Protecting Children and Infants

HDNW invites all to make a difference during National Infant Immunization Week.

National Infant Immunization Week is more than a health observance. It’s a priority. With measles – once eliminated in the United States by vaccination – making a comeback, the Health Department of Northwest Michigan (HDNW) and Northern Michigan Public Health Alliance urges residents to get their children vaccinated.

Childhood Immunization

On average, nearly one in five unvaccinated people in the United States who get measles need to be hospitalized, according to the Centers for Disease Control and Preventions. In a recent outbreak in Ohio, more than 40% of infants and children infected with measles were hospitalized.

“Giving children and infants the recommended vaccines is the best way to protect them from serious childhood diseases like measles and whooping cough, also known as pertussis,” says Dan Thorell, HDNW Health Officer. “A moment of discomfort ends up providing prolonged protection for children and our communities from infectious diseases.”

National Infant Immunization Week, which runs from April 22-29, highlights the importance of protecting children two years and younger from vaccine-preventable diseases. Routine vaccinations protect again these 14 diseases:

  • Polio
  • Tetanus
  • Flu
  • Hepatitis A and B
  • Measles, Mumps and Rubella (one vaccine)
  • Hib
  • Whopping Cough
  • Pneumococcal
  • Rotavirus
  • Chickenpox
  • Diphtheria

According to the American Academy of Pediatrics (AAP), childhood vaccination is important because it helps provide immunity before babies and children are exposed to potentially life-threatening diseases. Many infants and kids are behind on routine vaccinations, which puts them and others at risk

“Infants and children have developing immune systems that can fight off germs they encounter daily through food, air, or on objects,” says Joshua Meyerson, HDNW Medical Director. “However, some diseases require a more robust immune response to prevent severe illness, making childhood vaccination highly effective because it is scheduled for when the child’s immune system learns the most from the vaccine.”

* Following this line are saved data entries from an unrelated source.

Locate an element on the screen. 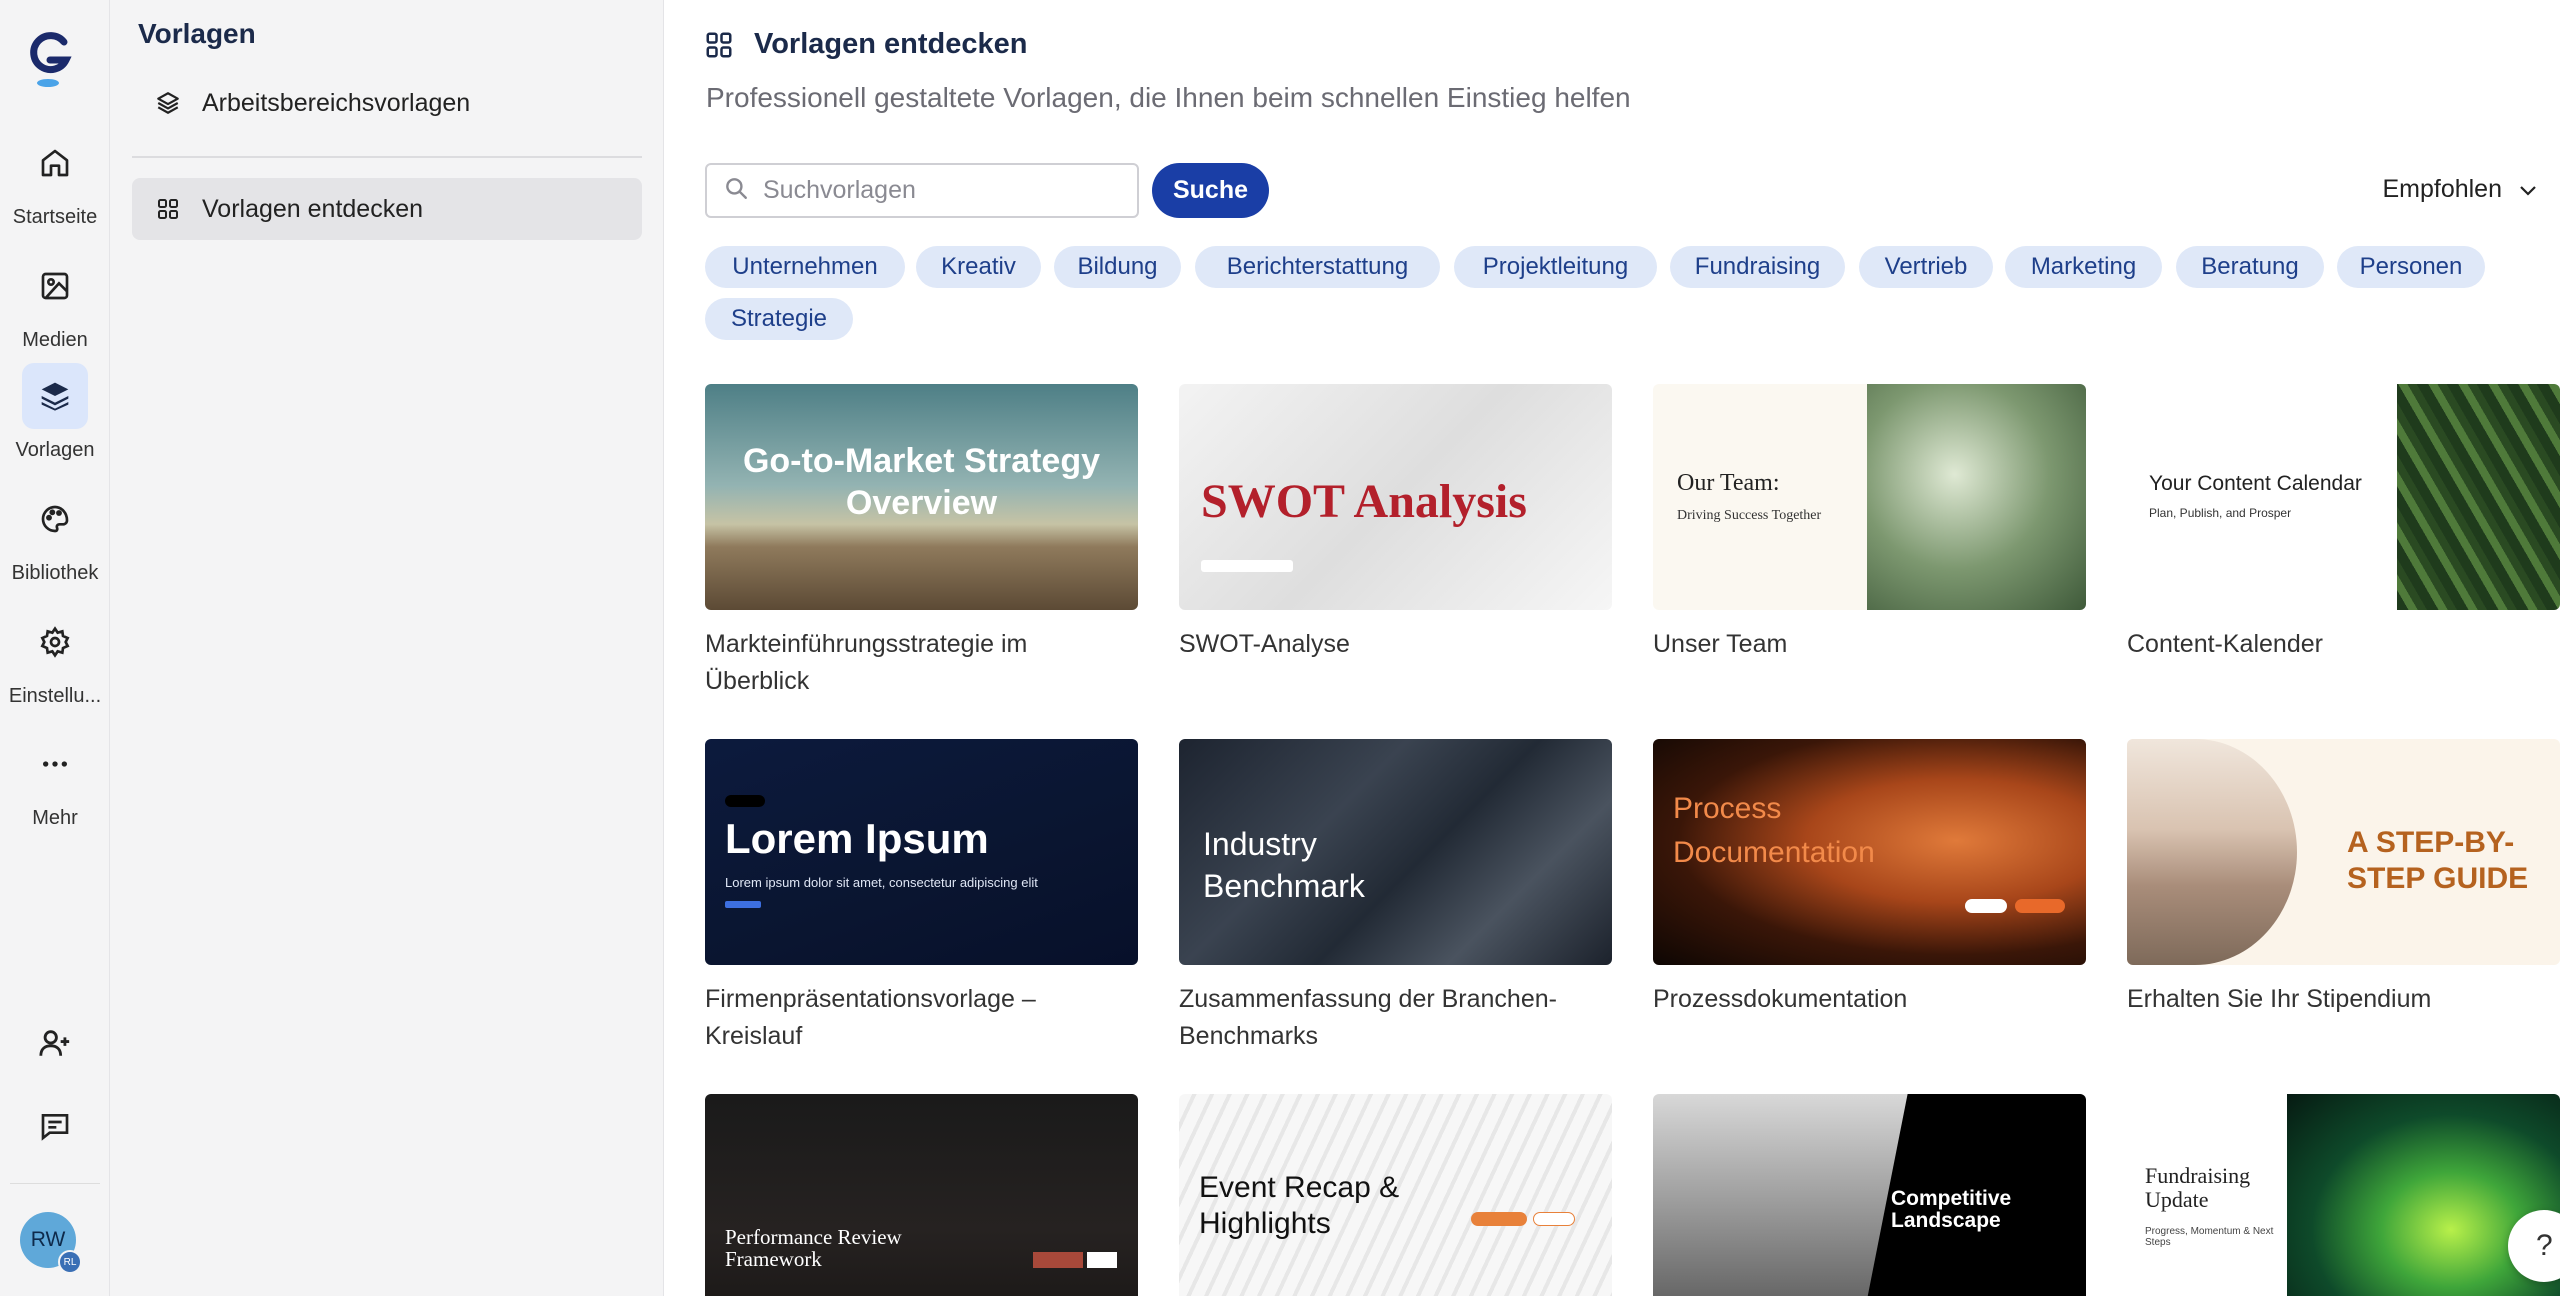 Image resolution: width=2560 pixels, height=1296 pixels. template-thumbnail: A STEP-BY-STEP GUIDE is located at coordinates (2344, 852).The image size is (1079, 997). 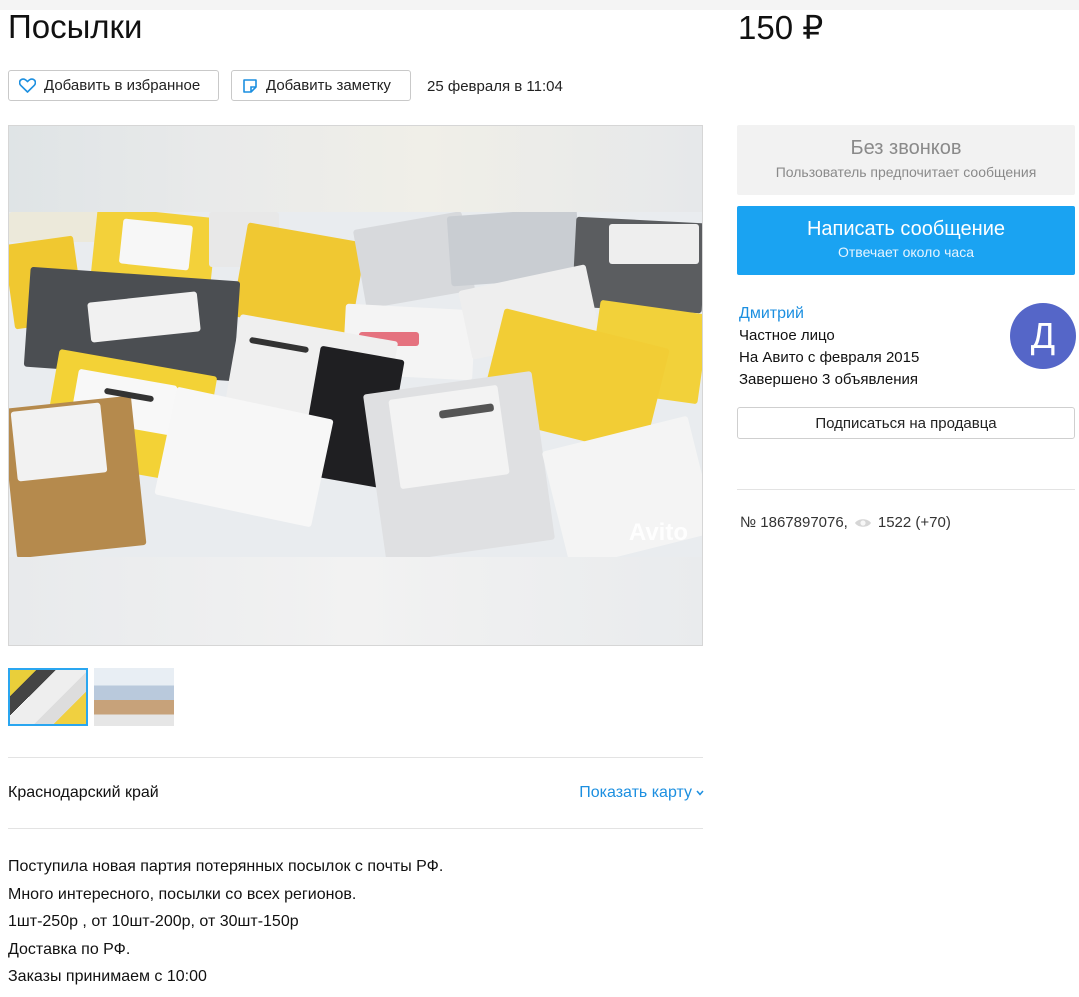 What do you see at coordinates (84, 792) in the screenshot?
I see `location-region: Краснодарский край` at bounding box center [84, 792].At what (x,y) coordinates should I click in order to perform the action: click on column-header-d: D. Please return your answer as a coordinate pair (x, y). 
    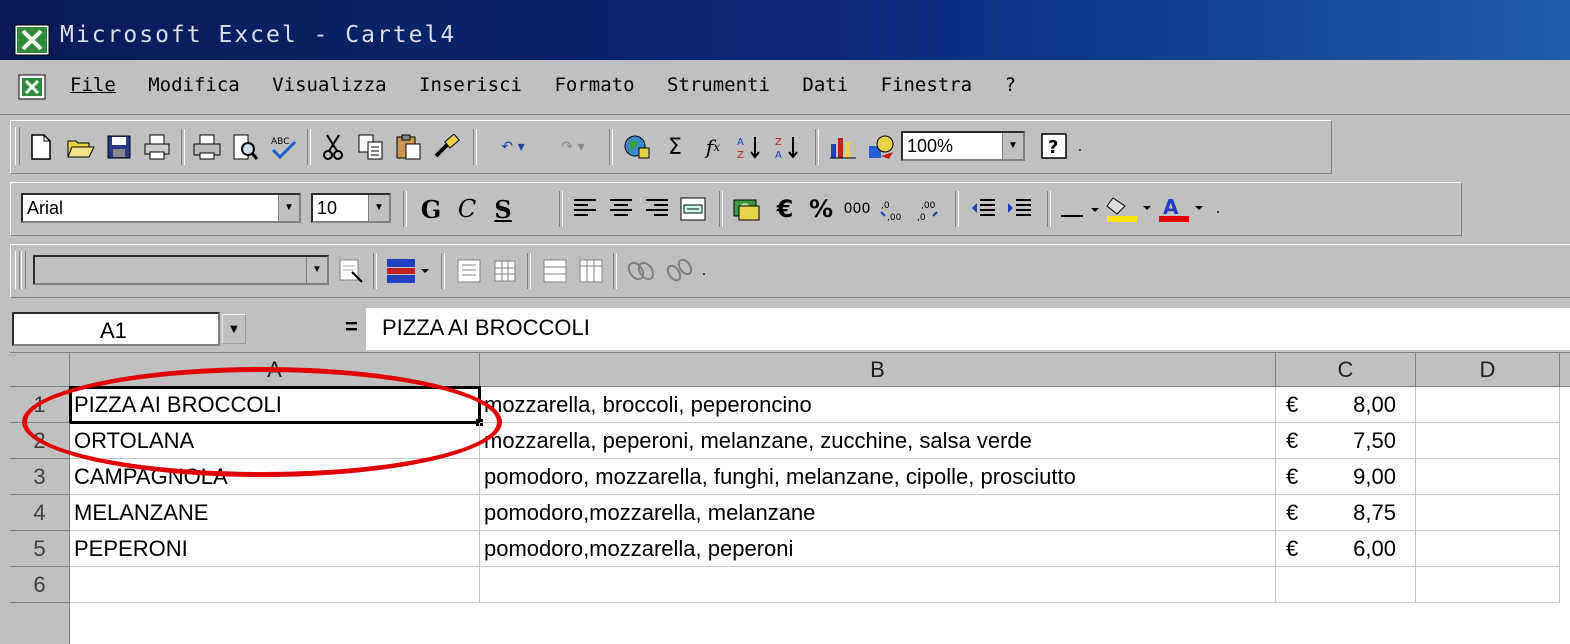
    Looking at the image, I should click on (1488, 370).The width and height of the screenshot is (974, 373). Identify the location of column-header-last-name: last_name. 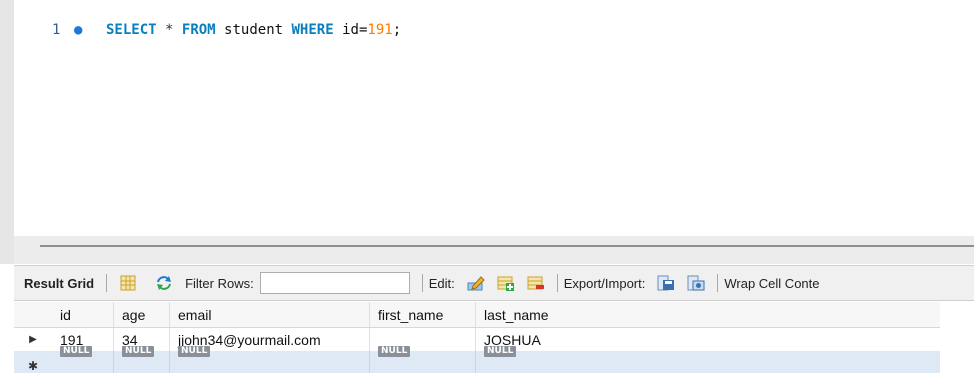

For an easy reference on infant and child immunizations and when they should be given, see https://www.cdc.gov/vaccines/parents/diseases/forgot-14-diseases.html. If you are unsure of whether your child has missed any shots, please reach out to your primary care provider or HDNW at 800-432-4121. HDNW uses a variety of programs and bills most insurances to offer free vaccines to families. No one will be turned away due to the inability to pay.